(Data extracted from a collection)

■ ■ ■ ■ ■

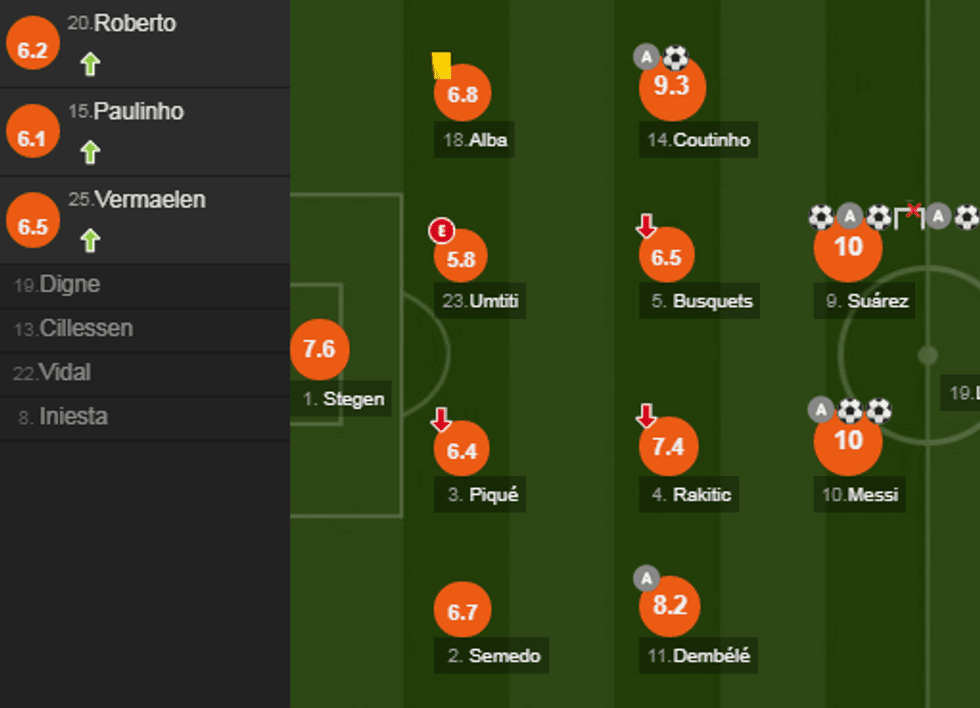Click Paulinho's green substituted-on arrow
Screen dimensions: 980x708
click(x=90, y=152)
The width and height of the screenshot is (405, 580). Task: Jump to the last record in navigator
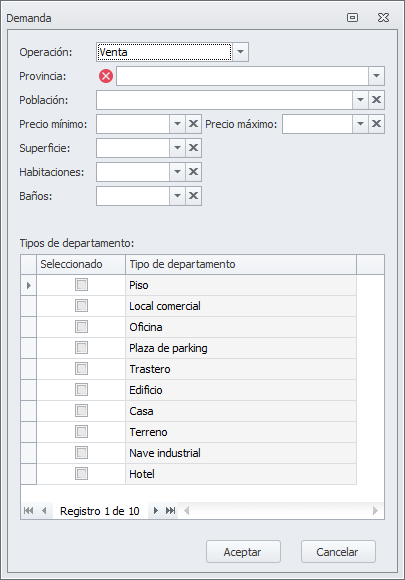170,511
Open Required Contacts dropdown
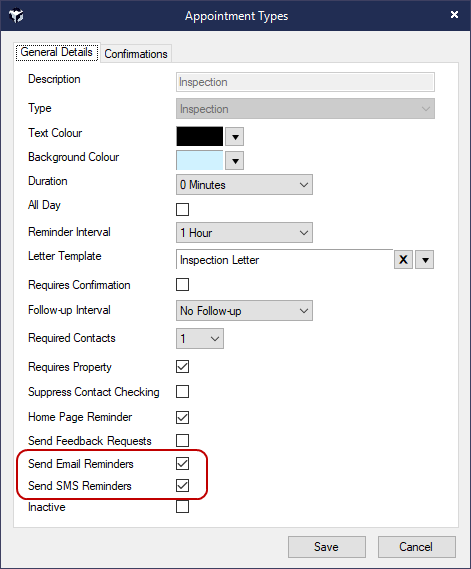 click(x=200, y=339)
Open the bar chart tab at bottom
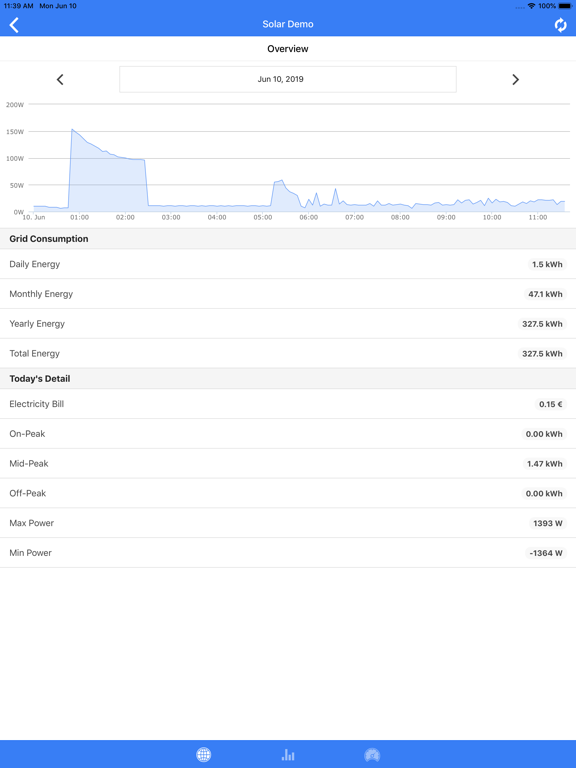This screenshot has width=576, height=768. click(x=288, y=755)
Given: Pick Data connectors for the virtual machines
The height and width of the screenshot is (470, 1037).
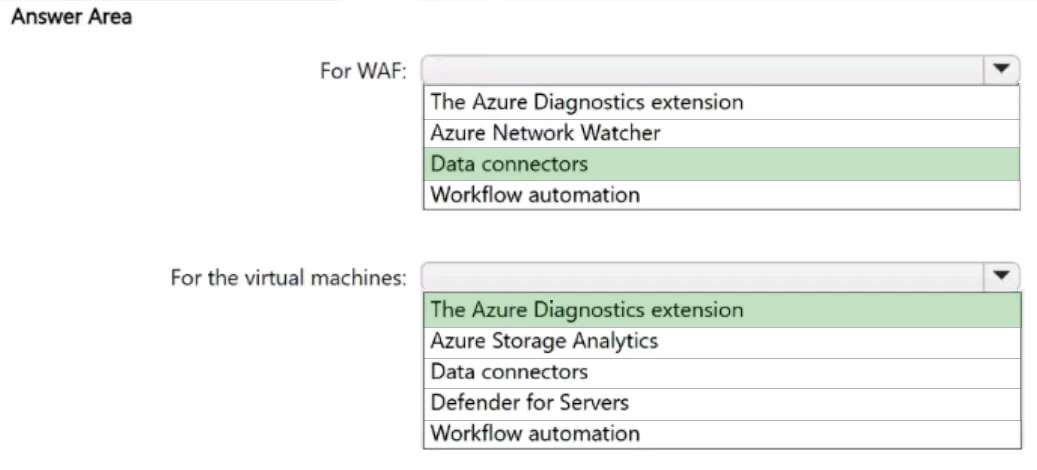Looking at the screenshot, I should tap(509, 372).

■ ■ ■ ■ ■

Assignment
Your reply should hold only the lines from the one that contains "The height and" through the last line of the records above, exact and complete, and no pictures.

Completed exercise
The height and width of the screenshot is (470, 1037).
Looking at the screenshot, I should tap(509, 372).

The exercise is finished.